# Cramer's method for linear equations

1. Jan 29, 2013

### lendav_rott

1. The problem statement, all variables and given/known data
2x +5y -z = 3
3x + 5y -4z = -6 the bracket needs to go infront, so x,y,z satisfy all the equations at once.
4x -2y +6z = 1

2. Relevant equations
Cramer's method:
(I don't know how to add certain symbols to the text so it is difficult to express it)
If A were the matrix of the coefficients of the variables then aij is a corresponding element and Aij = (-1)i+j * Mij - the subdeterminant? Is it the correct word? Mij is a minor of the corresponding element.

So Cramer's idea is this:
|A| = a11 * A11 + a21 * A21 + a31 * A31
and
a12 * A11 + a22 * A21 + a32 * A31 = 0
and
a13 * A11 + a23 * A21 + a33 * A31 = 0

3. The attempt at a solution
I have no problem to solve this system, but the problem is:
I get the correct determinant value , but the following equations (which need to be 0) are not zero. Is Cramer's idea flawed? I am certain I have done the calculations correctly.

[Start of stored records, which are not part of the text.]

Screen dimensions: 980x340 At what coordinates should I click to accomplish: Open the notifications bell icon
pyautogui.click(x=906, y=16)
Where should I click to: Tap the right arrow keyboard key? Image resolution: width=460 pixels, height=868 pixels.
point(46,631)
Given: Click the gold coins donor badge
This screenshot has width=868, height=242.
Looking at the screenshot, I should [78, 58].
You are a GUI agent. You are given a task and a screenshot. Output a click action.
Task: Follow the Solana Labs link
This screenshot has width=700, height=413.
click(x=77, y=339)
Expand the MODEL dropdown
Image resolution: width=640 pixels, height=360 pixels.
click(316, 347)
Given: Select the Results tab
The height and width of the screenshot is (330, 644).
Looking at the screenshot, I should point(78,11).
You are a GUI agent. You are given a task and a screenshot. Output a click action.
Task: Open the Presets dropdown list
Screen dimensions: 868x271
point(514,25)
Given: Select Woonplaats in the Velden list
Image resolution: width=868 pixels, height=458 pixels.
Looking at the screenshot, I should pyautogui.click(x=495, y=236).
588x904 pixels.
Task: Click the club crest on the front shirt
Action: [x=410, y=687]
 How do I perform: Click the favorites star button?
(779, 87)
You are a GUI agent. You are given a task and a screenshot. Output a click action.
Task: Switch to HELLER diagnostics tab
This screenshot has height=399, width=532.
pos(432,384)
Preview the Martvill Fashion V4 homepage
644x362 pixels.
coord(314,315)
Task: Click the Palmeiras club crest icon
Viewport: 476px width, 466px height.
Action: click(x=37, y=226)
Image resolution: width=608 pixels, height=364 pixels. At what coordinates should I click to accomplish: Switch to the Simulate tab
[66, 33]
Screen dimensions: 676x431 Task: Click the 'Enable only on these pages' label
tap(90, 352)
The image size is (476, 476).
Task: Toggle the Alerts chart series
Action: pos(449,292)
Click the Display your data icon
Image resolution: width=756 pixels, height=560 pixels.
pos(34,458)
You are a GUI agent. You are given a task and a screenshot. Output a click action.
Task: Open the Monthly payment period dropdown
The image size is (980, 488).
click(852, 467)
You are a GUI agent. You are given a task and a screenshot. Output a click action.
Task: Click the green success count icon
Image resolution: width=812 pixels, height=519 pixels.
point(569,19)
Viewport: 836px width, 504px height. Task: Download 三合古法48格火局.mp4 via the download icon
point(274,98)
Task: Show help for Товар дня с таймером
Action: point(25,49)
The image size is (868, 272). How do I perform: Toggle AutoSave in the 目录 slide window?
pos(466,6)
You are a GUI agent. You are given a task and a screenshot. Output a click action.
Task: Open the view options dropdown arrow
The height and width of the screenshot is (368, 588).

|A| = 2 * 38 - 3*28 - 4*15 = -68 good
5*38 - 5*28 + 2*15 =/= 0 not good
-38 + 4*28 - 6*15 =/= 0 definitely not good

I can also skip to the part where I replace the x,y,z coefficients with the numbers on the right side of the equal sign when I solve for x,y,z , but I am not so much interested in the solution, am I even allowed to do that operation when the requirements are not met?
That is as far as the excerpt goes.